I sent them my address, more to see what happened than anything else. Today, I received a package in the mail with a case of POM Wonderful juice, a personalized letter, and a fact sheet about pomegranates and their health benefits. I didn’t intend to blog about their outreach, as it’s really nothing new and bloggers are frequently targeted and pitched. But POM Wonderful’s efforts were in such stark contrast to what I read about on Shannon’s blog that in the end, I did end up writing about them again (although I’m sure they’re sad to learn that my blog’s audience is about 15 readers, including my dad). Perhaps most importantly for them, however, is that they’ve gained a customer: I really did like the juice and will probably buy it.

I’m sure Yes-to-Carrots and POM Wonderful both ended up at Shannon’s and my blogs, respectively, via a Google alert on a certain keyword (although Shannon’s follow-up post seems to indicate that her commenter may have been a regular reader). But what separates the carrots from the pomegranates was what they did with that info. POM Wonderful used it as an opportunity to send me a private e-mail. Yes-to-Carrots inappropriately posted a public comment to Shannon’s blog. As Shannon noted in her own comment, “I can’t think of an example where it would be a good idea to pitch someone in the comments.”

Even though Yes-to-Carrots did the right thing by calling Shannon to offer an apology and trying to start a dialogue with her, she stated that she might now be hesitant to buy a product that she already knew of and liked. Yes-to-Carrots potentially lost a customer because of botched blogger outreach. POM Wonderful gained a customer because they did a good job. Sometimes being a little seedy is a good thing.

Update: Jeremy Epstein, who posted the original Yes-to-Carrots pitch on Shannon’s blog, posted a “learn from my mistake” post at his own blog. Check it out - very impressive and goes a long way toward undoing the “damage” from the initial comment, in my opinion. Kudos to Jeremy!


3 thoughts on “No to Carrots, Yes to Pomegranates

  1. Amy,
    I’m so glad you had such a positive experience with a product pitch.

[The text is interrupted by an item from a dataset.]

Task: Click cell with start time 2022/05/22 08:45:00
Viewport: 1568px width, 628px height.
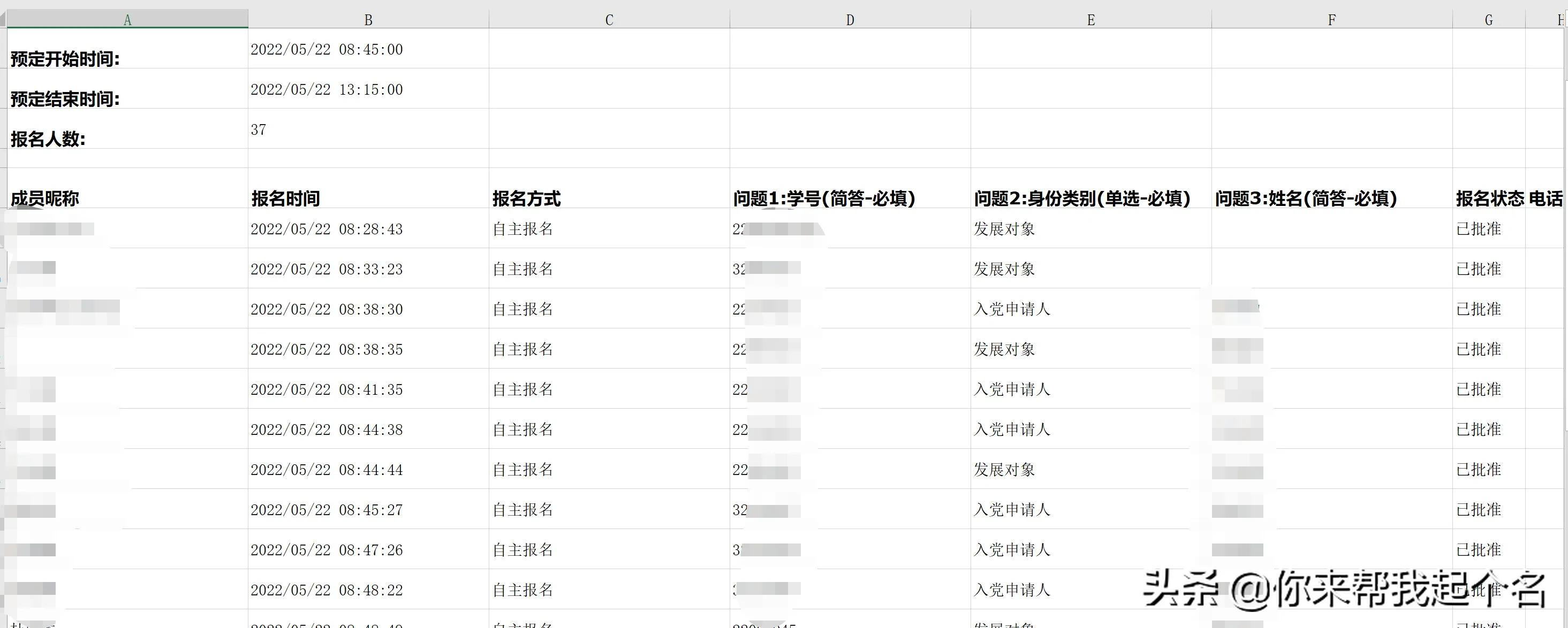Action: click(x=327, y=49)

I’ve had the POM Wonderful juice before and it’s definitely a good product.

    I wanted to point out though that in my original post I said I was reticent to buy the Yes to Carrots product because of the negative feelings I had, but honestly, I don’t feel that way anymore.

    Jeremy’s call to me (the Yes to Carrots representative) really did change that. I realized that the negative feelings I had around feeling that my content had been trivialized were resolved when he explained his mistake. Because of the special attention to his response and the realization I made a false assumption makes me *more* apt to buy the product again. Crazy, eh?

    I’m also very glad to have encountered your blog! Thanks for sharing my experience with your readers – and your Dad. ;-) I think there’s a lot to learn from all of this.

  2. Amy,

    Do you think a product pitch to a blogger is more effective than a general pitch? I’m doing some freelancing for my Dad’s small company, Strate Insurance Group (www.strateinsurance.com). He just moved into a new office building, so I’m pitching some reporters and bloggers about a biz that’s doing well in the economy, small biz success, etc.

    I am a blogger, too, and I think I’d be more willing to post about someone if they offered me something. With the situation with my Dad, I don’t want to compromise the brand or the personality of his company. Plus, I don’t know what we’d send a blogger- a free quote on some health insurance? :)

    I’d love your input.

    Thanks!
    @katlady

  3. Thanks for the kudos. Appreciate it. Now I just have to figure out how to undo the rest of the “damage” Ouch.